Jazz and PharmaMar first unveiled the phase 3 ATLANTIS failure in December. Now we know patients who mostly got the Zepzelca regimen as their second-line treatment lived a median 8.6 months, versus 7.6 months in the control arm.
If successful, the trial could have served as the confirmatory trial to convert Zepzelca’s accelerated approval earned last June into a full one. In a previous single-arm study, Zepzelca monotherapy shrunk tumors in 35% of relapsed SCLC patients as measured by investigator assessment. The response lasted a median 5.3 months.

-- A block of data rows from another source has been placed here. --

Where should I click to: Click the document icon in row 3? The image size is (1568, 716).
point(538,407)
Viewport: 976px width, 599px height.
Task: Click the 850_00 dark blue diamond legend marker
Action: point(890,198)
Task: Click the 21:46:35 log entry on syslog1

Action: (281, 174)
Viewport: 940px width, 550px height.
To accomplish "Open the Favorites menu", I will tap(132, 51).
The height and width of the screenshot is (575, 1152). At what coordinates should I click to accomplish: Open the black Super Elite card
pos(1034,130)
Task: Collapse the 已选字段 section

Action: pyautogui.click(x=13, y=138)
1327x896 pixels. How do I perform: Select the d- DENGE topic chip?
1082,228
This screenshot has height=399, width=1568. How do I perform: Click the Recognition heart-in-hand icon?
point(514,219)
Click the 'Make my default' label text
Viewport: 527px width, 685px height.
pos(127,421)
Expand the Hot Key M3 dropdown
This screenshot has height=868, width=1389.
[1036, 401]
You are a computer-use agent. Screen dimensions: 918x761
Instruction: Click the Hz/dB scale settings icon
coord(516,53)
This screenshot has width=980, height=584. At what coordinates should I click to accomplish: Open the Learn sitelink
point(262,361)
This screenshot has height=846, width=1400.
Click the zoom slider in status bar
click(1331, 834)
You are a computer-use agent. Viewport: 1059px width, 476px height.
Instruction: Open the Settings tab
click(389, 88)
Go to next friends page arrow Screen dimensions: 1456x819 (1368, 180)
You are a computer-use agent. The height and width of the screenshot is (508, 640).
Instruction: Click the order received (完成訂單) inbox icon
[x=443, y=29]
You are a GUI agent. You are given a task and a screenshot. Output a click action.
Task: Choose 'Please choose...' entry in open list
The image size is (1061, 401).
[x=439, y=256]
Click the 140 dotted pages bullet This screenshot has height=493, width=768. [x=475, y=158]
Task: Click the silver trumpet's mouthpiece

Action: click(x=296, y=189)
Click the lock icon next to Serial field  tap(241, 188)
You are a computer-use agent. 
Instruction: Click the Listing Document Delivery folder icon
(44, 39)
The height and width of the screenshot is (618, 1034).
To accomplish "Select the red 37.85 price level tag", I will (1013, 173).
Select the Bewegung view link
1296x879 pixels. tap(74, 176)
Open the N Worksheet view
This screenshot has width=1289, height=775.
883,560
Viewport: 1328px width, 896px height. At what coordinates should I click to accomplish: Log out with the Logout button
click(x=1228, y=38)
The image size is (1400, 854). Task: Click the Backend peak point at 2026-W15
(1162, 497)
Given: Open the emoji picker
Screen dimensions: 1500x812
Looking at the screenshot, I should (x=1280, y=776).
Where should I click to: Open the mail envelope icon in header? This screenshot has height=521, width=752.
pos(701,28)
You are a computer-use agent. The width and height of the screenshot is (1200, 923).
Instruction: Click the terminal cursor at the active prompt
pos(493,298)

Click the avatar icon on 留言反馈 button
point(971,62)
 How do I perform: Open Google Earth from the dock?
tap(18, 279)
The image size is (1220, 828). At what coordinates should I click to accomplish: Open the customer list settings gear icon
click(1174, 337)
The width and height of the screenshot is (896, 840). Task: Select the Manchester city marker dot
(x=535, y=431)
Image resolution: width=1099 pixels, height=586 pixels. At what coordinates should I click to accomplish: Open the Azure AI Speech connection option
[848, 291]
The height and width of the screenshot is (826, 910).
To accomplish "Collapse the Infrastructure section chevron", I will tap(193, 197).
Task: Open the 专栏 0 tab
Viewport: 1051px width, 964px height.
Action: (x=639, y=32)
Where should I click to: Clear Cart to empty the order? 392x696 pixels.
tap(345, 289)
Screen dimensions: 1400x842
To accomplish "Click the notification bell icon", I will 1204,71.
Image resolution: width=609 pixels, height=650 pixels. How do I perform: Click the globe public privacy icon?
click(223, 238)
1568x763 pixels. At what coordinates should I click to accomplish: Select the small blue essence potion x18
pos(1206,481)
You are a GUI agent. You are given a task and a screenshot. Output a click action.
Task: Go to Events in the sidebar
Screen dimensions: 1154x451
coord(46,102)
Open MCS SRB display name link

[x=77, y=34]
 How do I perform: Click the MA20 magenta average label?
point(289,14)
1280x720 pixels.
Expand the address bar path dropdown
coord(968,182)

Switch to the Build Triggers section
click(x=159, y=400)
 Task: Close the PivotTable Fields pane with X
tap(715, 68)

Pascal Besman, chief operating officer at PharmaMar, noted that the ATLANTIS study used a 2-mg/m2 dose of Zepzelca, which is lower than the FDA-approved dose of 3.2-mg/m2. Although the Zepzelca-doxorubicin combo didn’t improve survival, "the overall results support the activity and tolerability of Zepzelca monotherapy in second-line therapy," Besman said in an email interview.
As ATLANTIS investigator Luis Paz-Ares, M.D., Ph.D., noted in a prepared presentation, the research team ran a so-called exposure-response analysis to gauge Zepzelca’s contribution on patient survival. The model predicted that single-agent Zepzelca, at the 3.2-mg/m2 dose, would have had a statistically significant advantage over the control arm at prolonging the lives of patients in the ATLANTIS study.
Jazz stands "firmly behind the favorable benefit/risk profile of monotherapy Zepzelca" in second-line SCLC as shown in its phase 2 trial, the company’s chief medical officer, Rob Iannone, M.D., said in a separate email interview.
For now, Zepzelca will remain on the market. Jazz and PharmaMar have agreed "in principle" with the FDA to run another phase 3 as the confirmatory trial, Besman said.
The three-arm trial will test Zepzelca monotherapy at 3.2 mg/m2, and a second experimental arm will combine the drug at 2 mg/m2 with Pfizer’s Camptosar (irinotecan).
Second-line patients in the control arm will get physician’s choice or either Camptosar or Hycamtin. The trial, expected to launch this year, will also support a regulatory filing to the European Medicines Agency, Besman added.
In addition, Jazz is collecting data from an observational phase 4 trial to understand Zepzelca’s real-world profile in second-line SCLC, Iannone noted.
Meanwhile, Jazz is also looking to move Zepzelca earlier in the treatment line. Through a partnership with Roche, a phase 3 trial dubbed ImForte will test Zepzelca with immunotherapy as a first-line maintenance therapy for patients with extensive-stage SCLC after induction chemotherapy. If successful, the new regimen could pressure AstraZeneca and its Imfinzi, which is currently dominating the front-line SCLC space.